Olha de volta para o baú e tenta se lembrar da última vez que usou aquele conjunto. Ainda era virgem, pensou. E bem, continua assim. Desde que Alucard a transformara, não havia visto mais ninguém. Pensa na proposta da Integra e entende que precisa disso. Nenhuma história em particular vêm à sua memória, apenas algumas cenas de sua adolescência mal vivida. É orfã até depois de morta.
Resolve por escolher com conjunto em que pareça mais adulta. Pega uma saia preta plissada e uma blusa de igual tom. Olha para o quarto à procura de um espelho. Nota que não há nenhum, e só agora se dá conta de que mesmo que tivesse, ele não a refletiria. Solta uma risada fina, tímida. Olha mais uma vez para a roupa que escolheu e percebe que ainda tem um tom de menina. Resolve por escolher uma saia marrom, com botões na frente e uma blusa carmim, com babados que dançam ao seu movimento. Pensa em colocar um colar, mas acha que é demais, e calça sua bota de combate, item que apesar de um pouco destoante com o conjunto, não pretende mudar.

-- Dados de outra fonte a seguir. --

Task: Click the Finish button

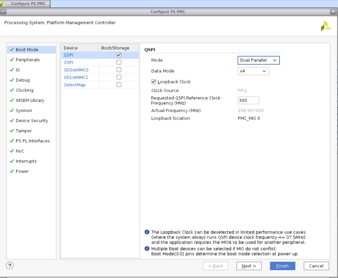Action: pyautogui.click(x=282, y=266)
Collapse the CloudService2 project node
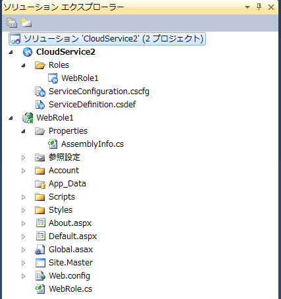 [11, 53]
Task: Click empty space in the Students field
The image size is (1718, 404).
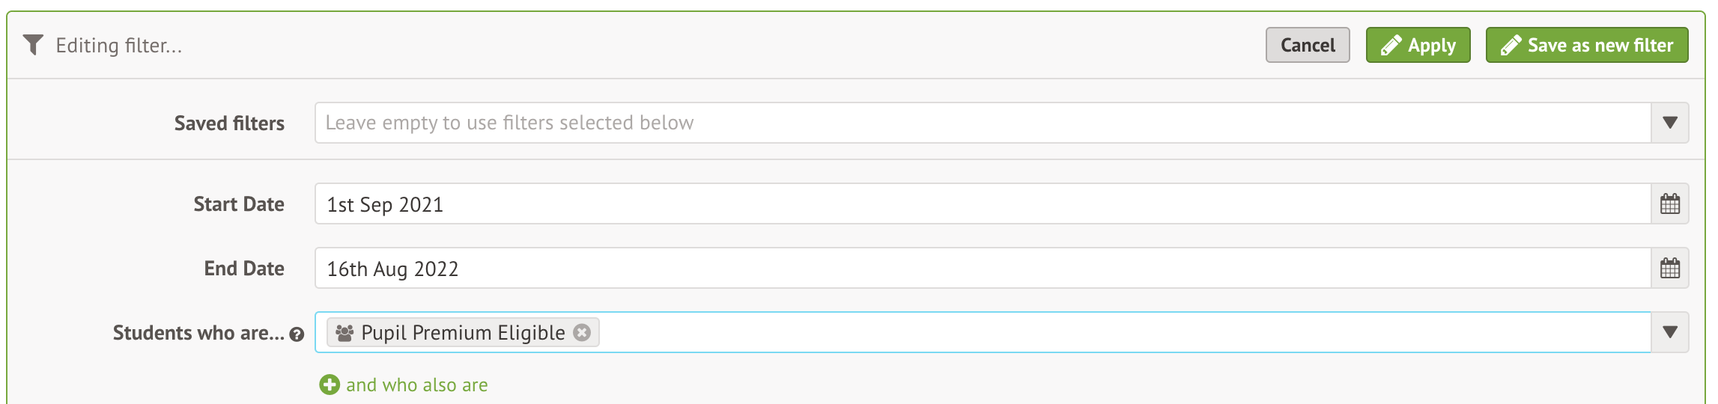Action: pos(1123,332)
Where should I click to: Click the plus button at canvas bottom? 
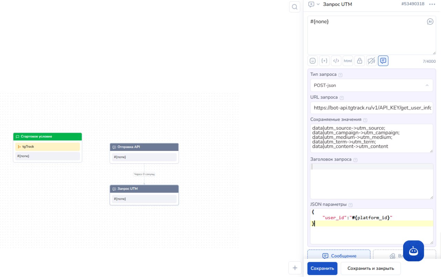(x=295, y=268)
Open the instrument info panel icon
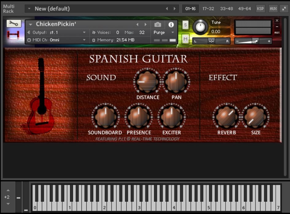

Parte em direção à porta, deixando todas suas armas no aposento. Caminha devagar pelo corredor, ouvindo pela mansão seus companheiros, que preparam-se para diversas missões. Presta atenção em suas respirações, em como se agitam a cada passo e pensa em quais deles vão voltar vivos. Descendo a escadaria principal, encontra Daniel, um de seus colegas de batalhão. Ele a encara de cima a baixo, demorando nos pés. Enfim, fala:
– Tive a melhor das missões hoje.
– E qual seria?
– Vim aqui entregar sua ID e algumas notas. Você vai precisar.
Seras Victoria o encara, mas logo abre um sorriso em resposta.
– E para quê?
– Para me pagar uma bebida no fim do turno, oras.
Os dois ficam um tempo se sorrindo. Daniel continua:
– Logo na saída da Estação Paddington existe um pub. Você vai saber qual é.Victoria pega a ID e as notas e coloca em seu bolso. Pergunta antes de sair:
– Que horas?
Daniel mexe com a cabeça para cima, depois para os lados e responde:
– O quanto antes. Eu não demoro, Vicky.
Seras embaraça-se como uma menina de colégio. Gosta de como ele pronuncia esse apelido. Sente como se fosse humana, próxima de seus colegas. De seu batalhão. Daniel já a viu em combate, e sabe como ela pode ser violenta, arrancando membros e os engolindo. E ali estavam os dois, marcando o que seria seu primeiro encontro.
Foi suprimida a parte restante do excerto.